General Deepak Kapoor PVSM, AVSM, SM, VSM, ADC (b. 1948) served as the 22nd Chief of the Army Staff of the Indian Army, appointed on 30 September 2007 and Chairman of the Chiefs of Staff Committee appointed on 31 August 2009.

Biography
Kapoor was commissioned into the Regiment of Artillery on 11 June 1967. He is an alumnus of Sainik School, Kunjpura; National Defence Academy Khadakwasla (30th Course) and Indian Military Academy, Dehradun. His career in the Indian Army spans four decades, during which he has held varied command and as well as staff appointments. A veteran of the 1971 Indo-Pak War in the eastern theatre (Bangladesh), he is an alumnus of the Defence Services Staff College in Wellington and has completed the Higher Command Course at Army War College, Mhow and the National Defence College course at the National Defence College in New Delhi. He served as the Chief Operations Officer for UNOSOM II (United Nations Operation in Somalia II) during 1994-95 and was awarded the Vishisht Seva Medal in January 1996.

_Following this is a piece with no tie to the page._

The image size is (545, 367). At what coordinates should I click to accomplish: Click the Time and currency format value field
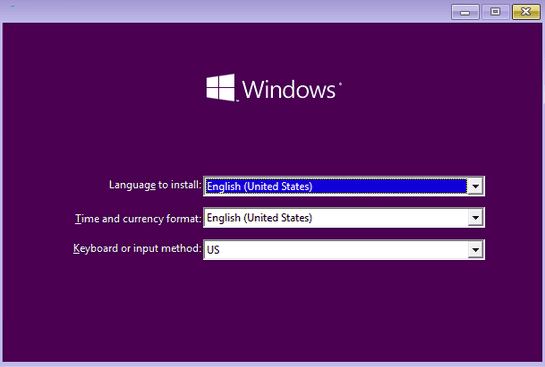336,218
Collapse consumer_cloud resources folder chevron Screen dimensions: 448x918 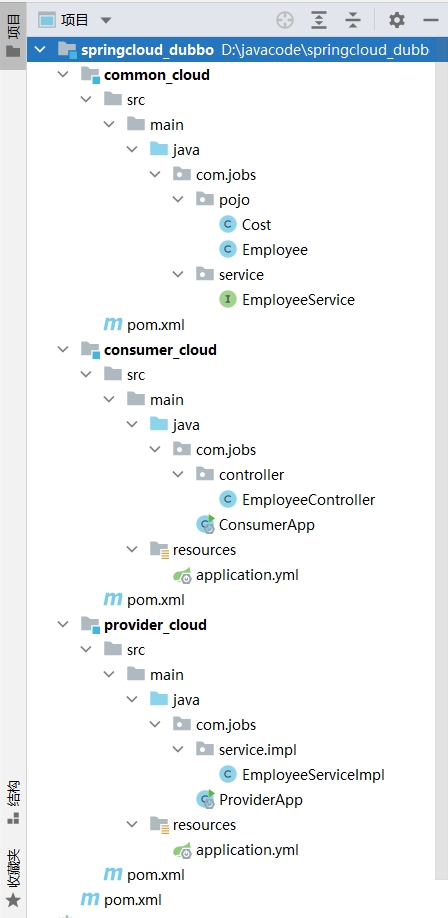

Kapoor commanded the 161 Infantry Brigade in Uri, Jammu & Kashmir which was actively involved in operations along the Line of Control. For his performance he was awarded the Sena Medal in January 1998. He commanded the 22nd Mountain Division as part of a Strike Corps during Operation Parakram in 2001-02. He was thereafter deeply involved in counter insurgency operations combating the insurgency in Assam, as Chief of Staff of 4 Corps in Tezpur. On promotion to Lieutenant General, he commanded 33 Corps at Siliguri, West Bengal. For his service as a Corps Commander, he was awarded the Ati Vishisht Seva Medal in January 2006. On elevation to the appointment of Army Commander, he commanded the Army Training Command (ARTRAC) in Shimla. Thereafter he moved to spearhead the Northern Command (India), the largest operational command in the Indian Army, deployed over varied terrain and was once again actively involved in COIN operations. For his performance, he was awarded the Param Vishisht Seva Medal in January 2007.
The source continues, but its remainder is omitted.